Twitter activism results in policy change
The Menlo Park, CA Police Department quietly changed their traffic incident reporting policy to refer to them as “collisions” or “incidents.” Historically, the police department has referred to such incidents as “accidents” in their external reports.
Like many agencies around the United States, Menlo Park uses Nixle to notify residents of traffic disruptions and emergencies. The police department routinely sends “Nixle Alerts” warning commuters of traffic delays on area roads. Before Wednesday, the department referred to all such incidents as “accidents.”
Mike Sonn, who works in the San Mateo County Assessor’s Office as a mapping analyst, saw this alert of a traffic accident and asked if the Menlo Park PD could stop using “accident” language in their traffic reports.
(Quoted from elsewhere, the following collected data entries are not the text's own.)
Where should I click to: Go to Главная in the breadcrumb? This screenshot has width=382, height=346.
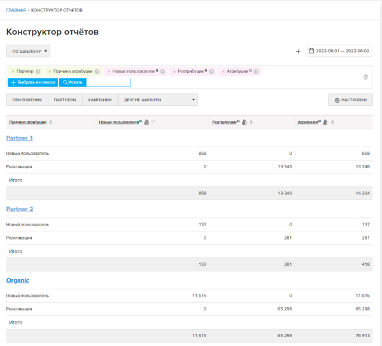tap(16, 11)
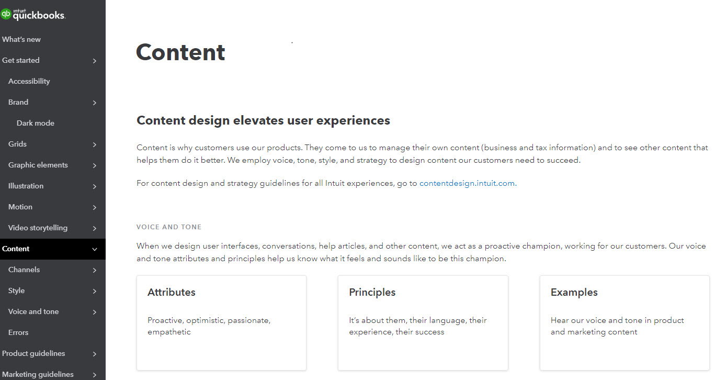This screenshot has width=716, height=380.
Task: Open the contentdesign.intuit.com link
Action: click(467, 183)
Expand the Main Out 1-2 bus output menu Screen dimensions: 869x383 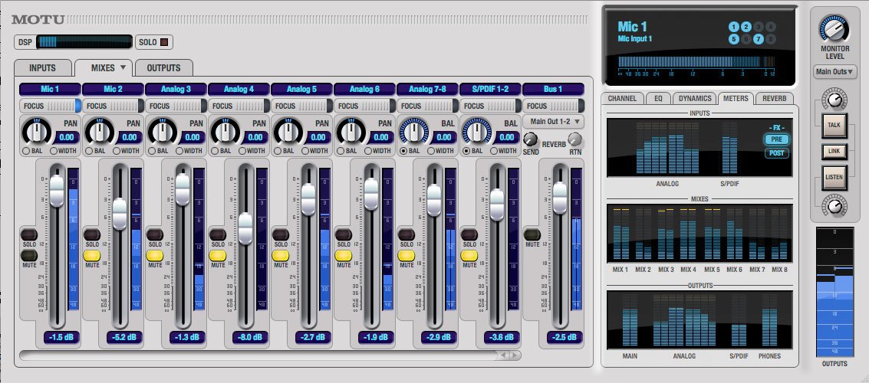tap(553, 121)
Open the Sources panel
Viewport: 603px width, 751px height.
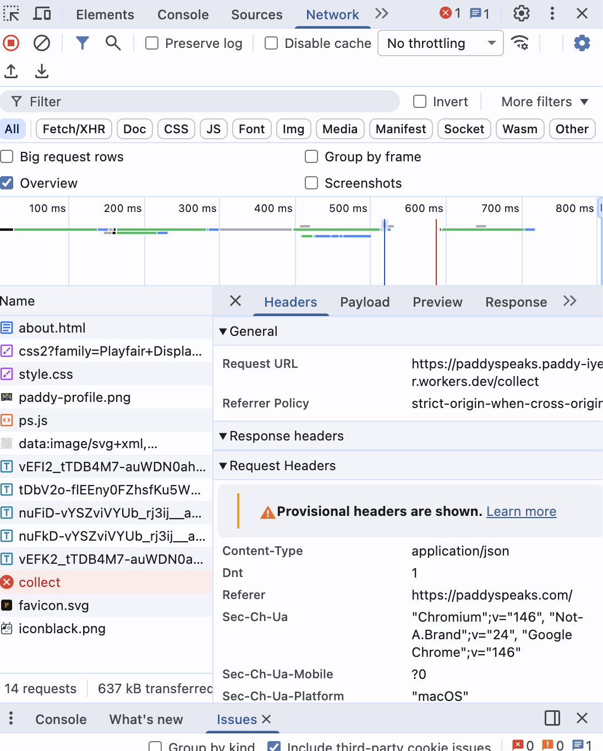click(256, 14)
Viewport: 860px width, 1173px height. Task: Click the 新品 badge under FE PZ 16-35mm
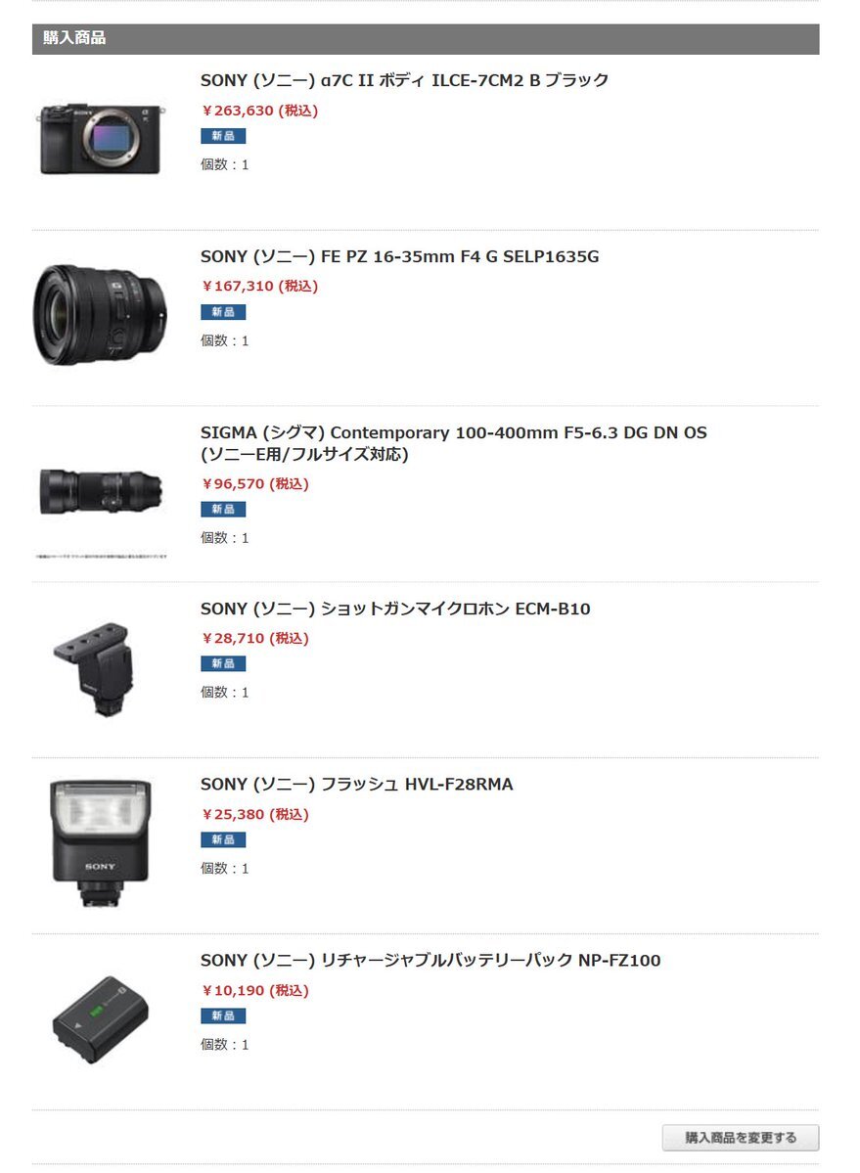(x=223, y=312)
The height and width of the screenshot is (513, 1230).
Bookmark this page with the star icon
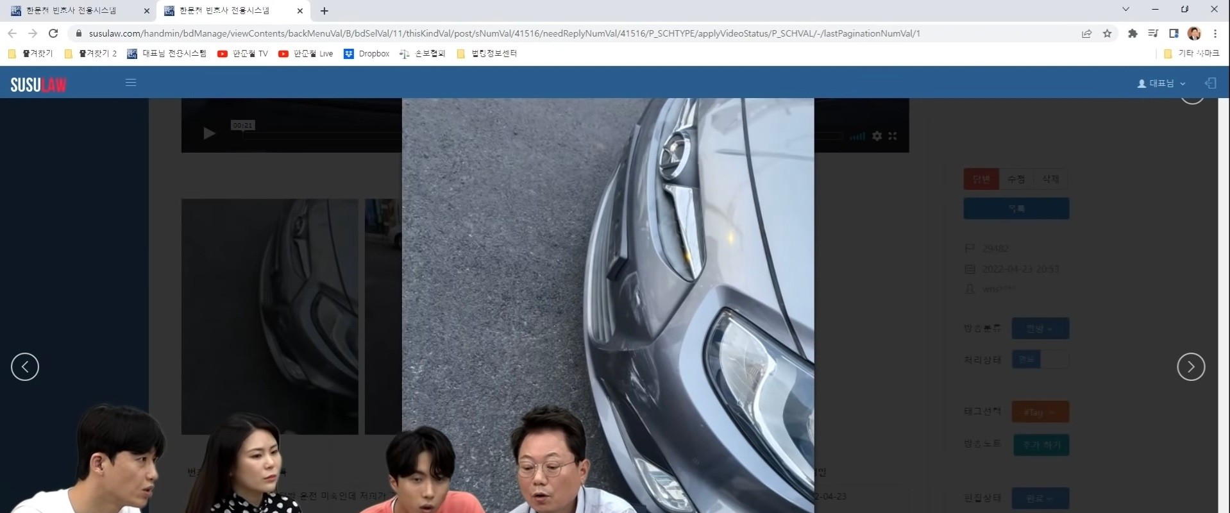tap(1107, 33)
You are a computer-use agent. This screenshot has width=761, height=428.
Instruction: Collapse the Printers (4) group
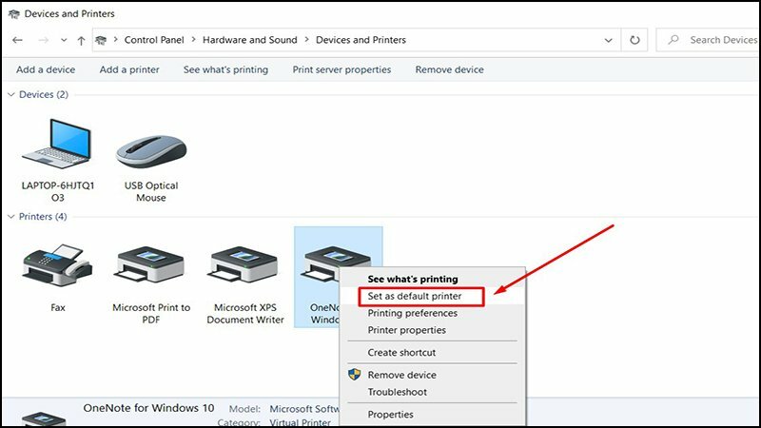tap(10, 217)
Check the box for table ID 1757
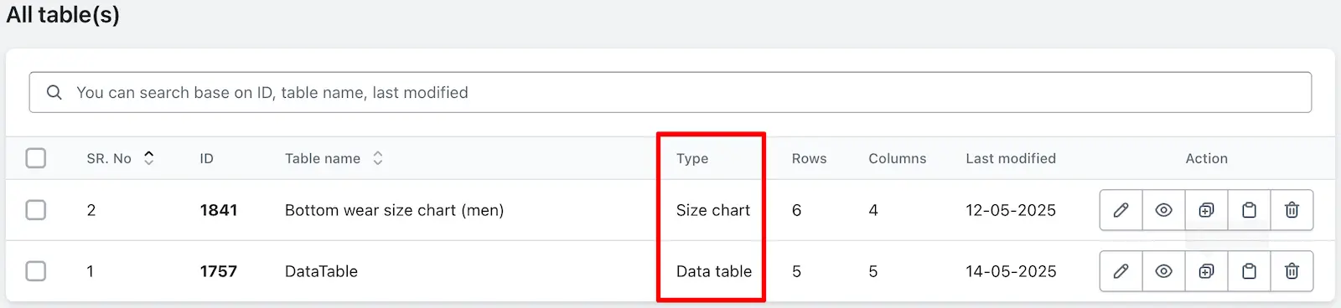Viewport: 1341px width, 308px height. (x=36, y=271)

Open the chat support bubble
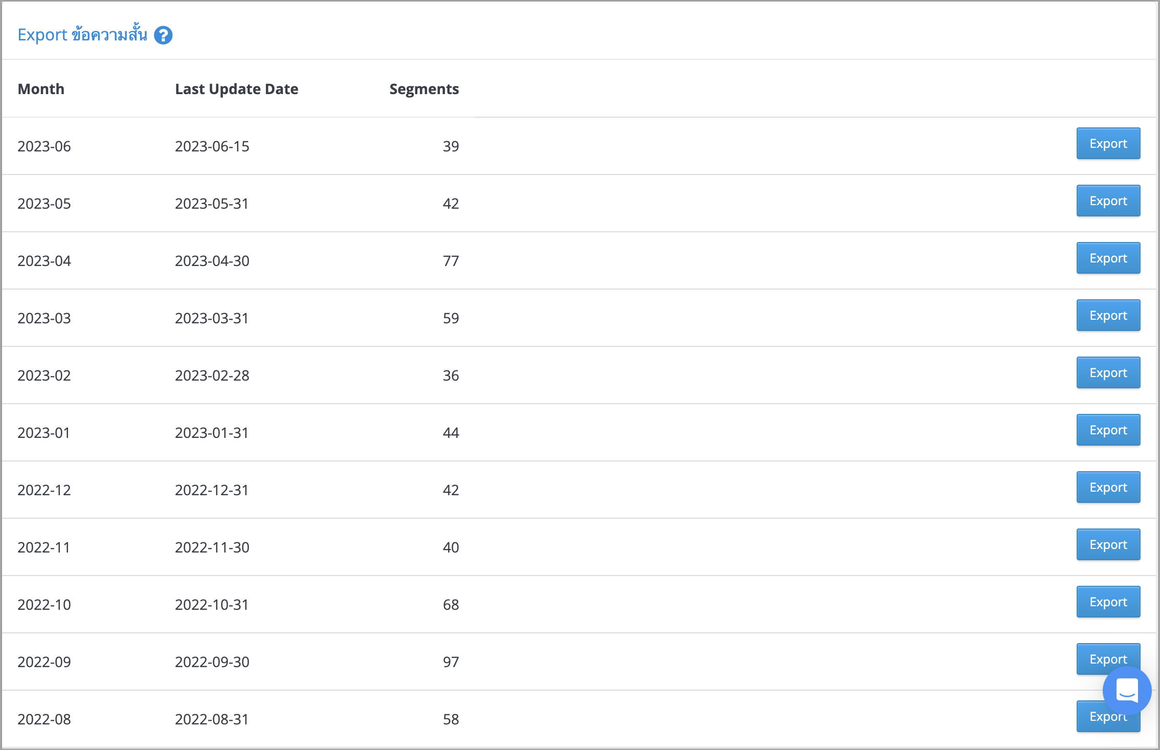[1127, 691]
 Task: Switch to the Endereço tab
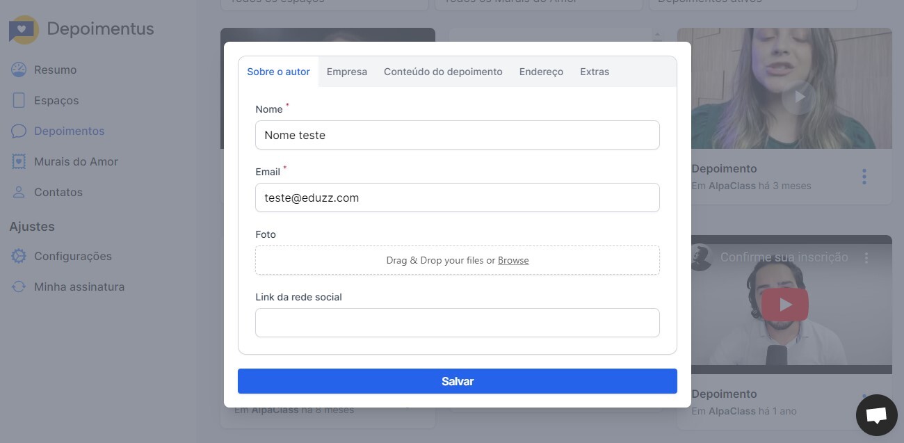click(541, 72)
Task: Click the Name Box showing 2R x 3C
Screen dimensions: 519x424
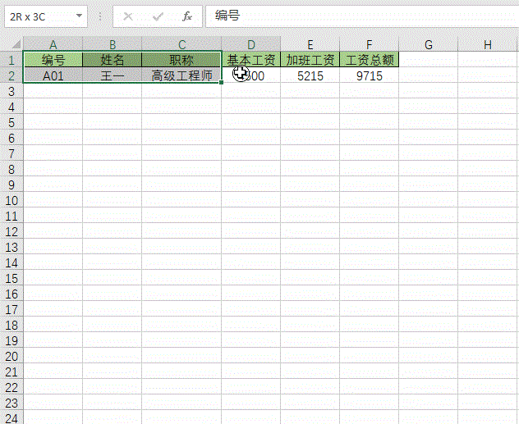Action: pos(37,16)
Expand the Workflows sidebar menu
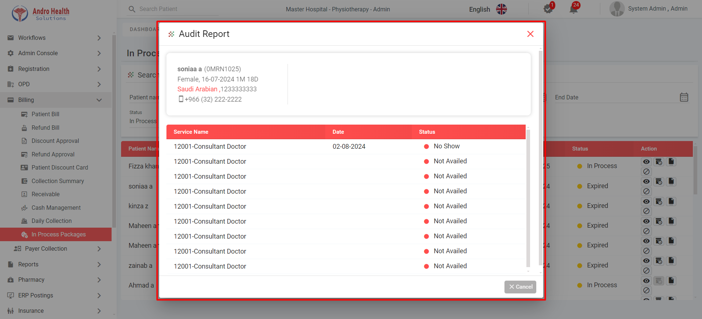The height and width of the screenshot is (319, 702). tap(99, 38)
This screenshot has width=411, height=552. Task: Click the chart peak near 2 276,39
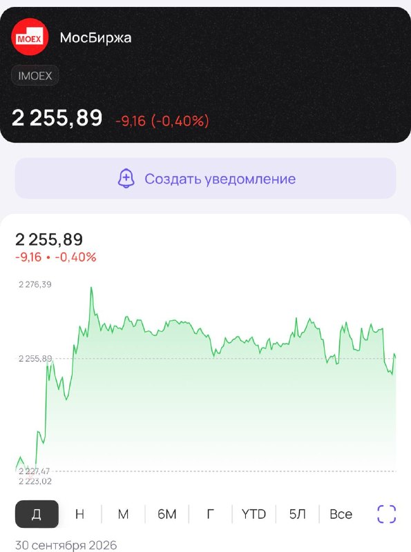coord(91,288)
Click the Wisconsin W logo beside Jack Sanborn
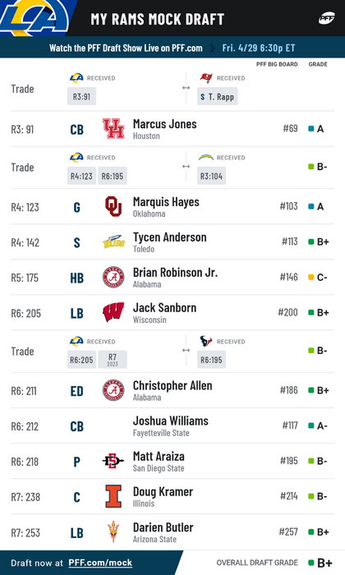The image size is (345, 575). (x=113, y=312)
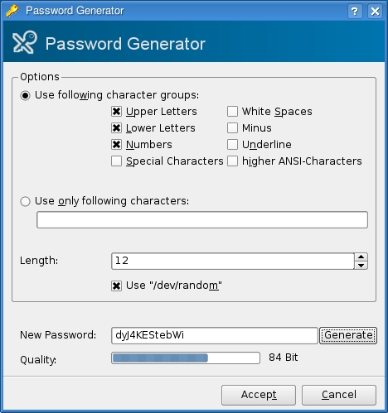
Task: Uncheck the Upper Letters checkbox
Action: pos(116,111)
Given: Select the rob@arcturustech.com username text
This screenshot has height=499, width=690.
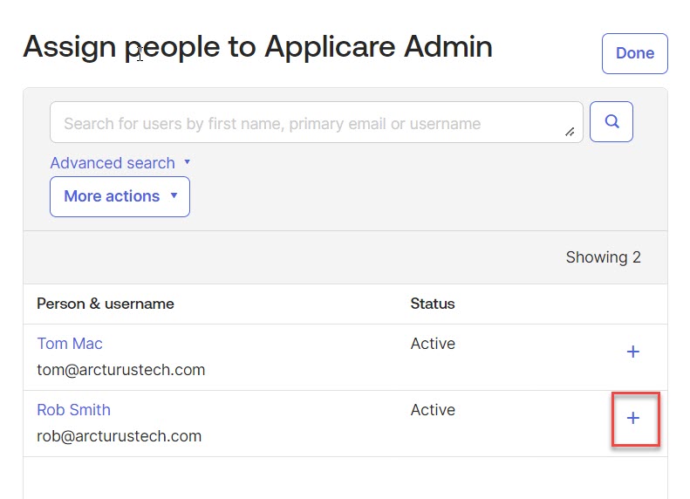Looking at the screenshot, I should 120,436.
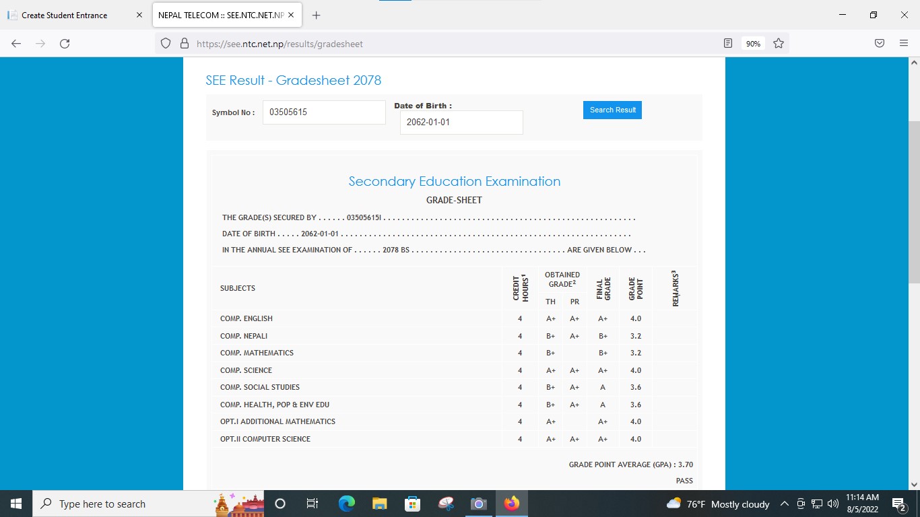
Task: Focus the Date of Birth field
Action: click(x=461, y=123)
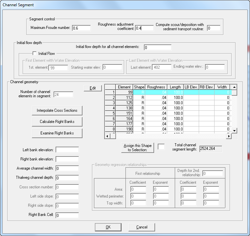Click the Edit button above the table
Image resolution: width=250 pixels, height=236 pixels.
tap(93, 88)
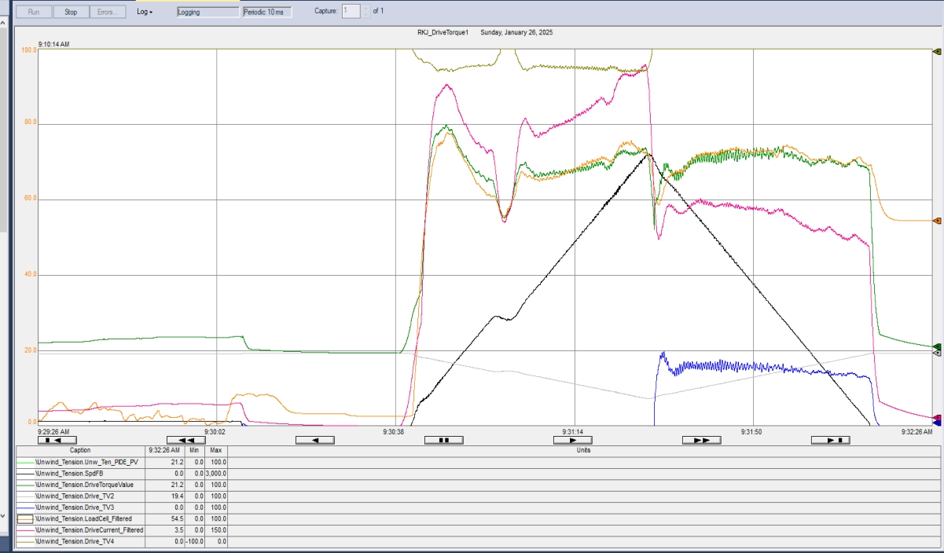Screen dimensions: 944x553
Task: Jump to the start of the trend
Action: (57, 440)
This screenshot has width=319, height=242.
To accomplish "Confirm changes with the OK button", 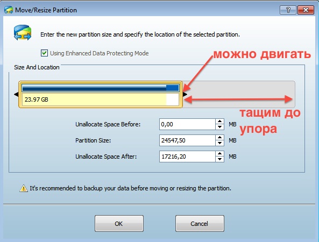I will point(119,224).
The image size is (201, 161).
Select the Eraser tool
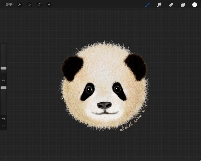coord(171,5)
He soon got in touch with the city of Menlo Park’s transportation manager Jesse Quiron. Quiron understands that language can shape how we think about traffic safety and agreed to talk with Menlo Park police chief Bob Jonsen.
Jonsen apparently was already amenable to the change. He quickly adopting a new policy for his department: traffic incidents would be more accurately described as collisions rather than accidents. Almost immediately, new Nixle alerts and press releases issued by the department used the new language.
The amazing thing about this process — almost all of this happened in the space of about five messages on Twitter.
Although policy implementation is uneven, the California Highway Patrol normally refers to traffic incidents as “incidents” or “collisions” in their initial responses and media reports. Some large police departments such as San Francisco and New York City have also abandoned “accident” in favor of more accurate descriptions in their initial traffic reports.
Livable streets advocates believe the common and automatic use of the word “accident” shifts responsibility away from those who caused a traffic collision. They seek to encourage police agencies to move away from the term “accident” in hopes of highlighting the dangers created by careless driving.
EXCELLENT, good on them!
Its never too late to fix a bad mistake when it comes to labeling…as we seem to be continually doing in other significant areas of our country and peoples.